-- Extracted information follows --
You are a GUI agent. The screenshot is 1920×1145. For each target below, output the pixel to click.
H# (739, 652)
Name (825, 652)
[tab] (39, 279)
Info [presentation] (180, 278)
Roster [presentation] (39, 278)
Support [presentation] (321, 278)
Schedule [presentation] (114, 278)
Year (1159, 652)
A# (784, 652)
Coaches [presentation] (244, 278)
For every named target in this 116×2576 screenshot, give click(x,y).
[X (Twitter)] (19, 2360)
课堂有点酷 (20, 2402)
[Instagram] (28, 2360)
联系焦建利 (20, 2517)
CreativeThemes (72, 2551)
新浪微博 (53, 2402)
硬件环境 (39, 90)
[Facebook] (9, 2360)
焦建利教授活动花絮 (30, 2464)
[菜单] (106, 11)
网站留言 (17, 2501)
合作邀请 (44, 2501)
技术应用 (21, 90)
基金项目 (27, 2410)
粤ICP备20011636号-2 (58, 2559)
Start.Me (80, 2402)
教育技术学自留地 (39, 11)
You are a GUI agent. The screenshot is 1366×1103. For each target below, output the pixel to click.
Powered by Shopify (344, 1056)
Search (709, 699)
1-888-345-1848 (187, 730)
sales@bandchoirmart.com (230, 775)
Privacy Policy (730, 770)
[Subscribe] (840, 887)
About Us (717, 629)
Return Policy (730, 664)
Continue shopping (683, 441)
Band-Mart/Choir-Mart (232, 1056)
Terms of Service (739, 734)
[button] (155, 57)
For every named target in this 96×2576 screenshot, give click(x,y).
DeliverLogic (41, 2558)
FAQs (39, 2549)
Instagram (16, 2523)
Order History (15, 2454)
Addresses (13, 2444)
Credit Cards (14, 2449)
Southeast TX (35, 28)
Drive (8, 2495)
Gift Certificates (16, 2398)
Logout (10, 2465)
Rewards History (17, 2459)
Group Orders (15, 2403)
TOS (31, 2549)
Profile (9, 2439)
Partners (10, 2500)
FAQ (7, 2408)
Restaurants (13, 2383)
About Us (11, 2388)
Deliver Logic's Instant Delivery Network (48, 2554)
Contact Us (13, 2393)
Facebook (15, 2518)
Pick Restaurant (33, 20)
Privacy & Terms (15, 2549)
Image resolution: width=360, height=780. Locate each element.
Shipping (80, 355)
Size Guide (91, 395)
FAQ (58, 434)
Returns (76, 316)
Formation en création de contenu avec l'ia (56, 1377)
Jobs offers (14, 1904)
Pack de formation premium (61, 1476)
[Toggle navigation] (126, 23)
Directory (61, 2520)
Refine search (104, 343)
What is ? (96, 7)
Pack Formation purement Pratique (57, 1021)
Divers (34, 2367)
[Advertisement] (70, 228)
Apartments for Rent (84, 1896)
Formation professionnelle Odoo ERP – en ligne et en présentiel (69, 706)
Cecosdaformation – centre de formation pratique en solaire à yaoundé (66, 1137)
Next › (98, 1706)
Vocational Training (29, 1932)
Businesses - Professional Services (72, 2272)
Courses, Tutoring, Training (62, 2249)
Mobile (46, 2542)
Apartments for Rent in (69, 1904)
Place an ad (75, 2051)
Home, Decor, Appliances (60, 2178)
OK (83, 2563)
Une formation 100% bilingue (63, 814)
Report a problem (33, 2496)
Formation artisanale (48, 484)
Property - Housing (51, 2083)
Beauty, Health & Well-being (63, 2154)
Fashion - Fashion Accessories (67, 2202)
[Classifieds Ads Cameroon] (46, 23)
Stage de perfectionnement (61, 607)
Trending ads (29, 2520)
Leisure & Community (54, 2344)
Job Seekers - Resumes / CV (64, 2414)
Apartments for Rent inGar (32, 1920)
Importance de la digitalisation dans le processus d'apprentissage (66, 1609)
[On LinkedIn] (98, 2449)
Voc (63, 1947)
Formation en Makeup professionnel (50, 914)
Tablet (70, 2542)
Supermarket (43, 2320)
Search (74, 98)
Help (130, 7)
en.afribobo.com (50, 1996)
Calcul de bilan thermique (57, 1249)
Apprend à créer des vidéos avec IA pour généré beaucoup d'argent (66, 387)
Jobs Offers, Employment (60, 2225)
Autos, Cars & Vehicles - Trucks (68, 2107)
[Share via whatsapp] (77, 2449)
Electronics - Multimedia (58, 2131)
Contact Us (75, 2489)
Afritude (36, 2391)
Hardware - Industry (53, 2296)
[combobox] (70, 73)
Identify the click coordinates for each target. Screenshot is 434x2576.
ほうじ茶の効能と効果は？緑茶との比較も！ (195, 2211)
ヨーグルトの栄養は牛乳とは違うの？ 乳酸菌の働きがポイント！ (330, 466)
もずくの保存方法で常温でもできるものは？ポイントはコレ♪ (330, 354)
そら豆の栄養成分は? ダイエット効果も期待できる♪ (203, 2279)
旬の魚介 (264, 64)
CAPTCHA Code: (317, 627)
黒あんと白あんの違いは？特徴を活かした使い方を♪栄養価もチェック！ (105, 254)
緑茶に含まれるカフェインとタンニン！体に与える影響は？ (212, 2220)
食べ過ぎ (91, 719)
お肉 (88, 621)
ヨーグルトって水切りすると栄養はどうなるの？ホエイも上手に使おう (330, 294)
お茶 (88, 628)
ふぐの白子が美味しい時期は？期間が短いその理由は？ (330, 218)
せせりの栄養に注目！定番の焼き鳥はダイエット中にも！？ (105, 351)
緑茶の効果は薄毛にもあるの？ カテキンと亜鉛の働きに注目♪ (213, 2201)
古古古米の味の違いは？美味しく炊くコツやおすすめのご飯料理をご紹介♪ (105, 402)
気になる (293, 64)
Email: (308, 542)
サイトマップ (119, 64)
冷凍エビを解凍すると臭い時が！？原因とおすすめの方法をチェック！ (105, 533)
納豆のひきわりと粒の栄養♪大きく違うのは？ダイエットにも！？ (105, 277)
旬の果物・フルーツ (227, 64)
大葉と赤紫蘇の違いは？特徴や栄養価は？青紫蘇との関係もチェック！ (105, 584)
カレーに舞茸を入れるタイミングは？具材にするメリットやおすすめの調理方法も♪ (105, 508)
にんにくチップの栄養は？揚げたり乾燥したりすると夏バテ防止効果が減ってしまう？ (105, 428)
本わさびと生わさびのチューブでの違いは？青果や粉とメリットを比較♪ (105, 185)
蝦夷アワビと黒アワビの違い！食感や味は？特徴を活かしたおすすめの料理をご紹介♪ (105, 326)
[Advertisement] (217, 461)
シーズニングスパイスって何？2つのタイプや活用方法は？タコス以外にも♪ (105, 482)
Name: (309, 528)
-- Extracted information concluded --
Activity => Print, without alteration, only the lines above between the one holding "Electronics - Multimedia (58, 2131)" and the one holding "カレーに舞茸を入れるタイミングは？具材にするメリットやおすすめの調理方法も♪ (105, 508)", inclusive.

Exercise response =>
Electronics - Multimedia (58, 2131)
Contact Us (75, 2489)
Afritude (36, 2391)
Hardware - Industry (53, 2296)
[combobox] (70, 73)
Identify the click coordinates for each target. Screenshot is 434x2576.
ほうじ茶の効能と効果は？緑茶との比較も！ (195, 2211)
ヨーグルトの栄養は牛乳とは違うの？ 乳酸菌の働きがポイント！ (330, 466)
もずくの保存方法で常温でもできるものは？ポイントはコレ♪ (330, 354)
そら豆の栄養成分は? ダイエット効果も期待できる♪ (203, 2279)
旬の魚介 (264, 64)
CAPTCHA Code: (317, 627)
黒あんと白あんの違いは？特徴を活かした使い方を♪栄養価もチェック！ (105, 254)
緑茶に含まれるカフェインとタンニン！体に与える影響は？ (212, 2220)
食べ過ぎ (91, 719)
お肉 (88, 621)
ヨーグルトって水切りすると栄養はどうなるの？ホエイも上手に使おう (330, 294)
お茶 (88, 628)
ふぐの白子が美味しい時期は？期間が短いその理由は？ (330, 218)
せせりの栄養に注目！定番の焼き鳥はダイエット中にも！？ (105, 351)
緑茶の効果は薄毛にもあるの？ カテキンと亜鉛の働きに注目♪ (213, 2201)
古古古米の味の違いは？美味しく炊くコツやおすすめのご飯料理をご紹介♪ (105, 402)
気になる (293, 64)
Email: (308, 542)
サイトマップ (119, 64)
冷凍エビを解凍すると臭い時が！？原因とおすすめの方法をチェック！ (105, 533)
納豆のひきわりと粒の栄養♪大きく違うのは？ダイエットにも！？ (105, 277)
旬の果物・フルーツ (227, 64)
大葉と赤紫蘇の違いは？特徴や栄養価は？青紫蘇との関係もチェック！ (105, 584)
カレーに舞茸を入れるタイミングは？具材にするメリットやおすすめの調理方法も♪ (105, 508)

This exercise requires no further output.